QS. Al-Fatihah Ayat 4
Ada dua macam bacaan berkenaan dengan Malik. Pertama, dengan memanjangkan ma, dan kedua dengan memendekkannya. Menurut bacaan yang pertama, Malik artinya "Yang memiliki" (Yang empunya). Sedang menurut bacaan yang kedua, artinya "Raja". Kedua bacaan itu benar.
Baik menurut bacaan yang pertama ataupun bacaan yang kedua, dapat dipahami dari kata itu arti "berkuasa" dan bertindak dengan sepenuhnya. Sebab itulah diterjemahkan dengan "Yang menguasai". "Yaum" artinya hari, tetapi yang dimaksud di sini ialah waktu secara mutlak.

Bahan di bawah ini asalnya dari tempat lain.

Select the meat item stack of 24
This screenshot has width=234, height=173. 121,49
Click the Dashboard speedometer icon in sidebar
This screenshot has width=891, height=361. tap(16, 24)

Ad-din banyak artinya, di antaranya: (1) perhitungan, (2) ganjaran, pembalasan, (3) patuh, (4) menundukkan, dan (5) syariat, agama. Yang selaras di sini ialah dengan arti "pembalasan". Jadi, Maliki yaumiddin maksudnya "Allah itulah yang berkuasa dan yang dapat bertindak dengan sepenuhnya terhadap semua makhluk-Nya pada hari pembalasan."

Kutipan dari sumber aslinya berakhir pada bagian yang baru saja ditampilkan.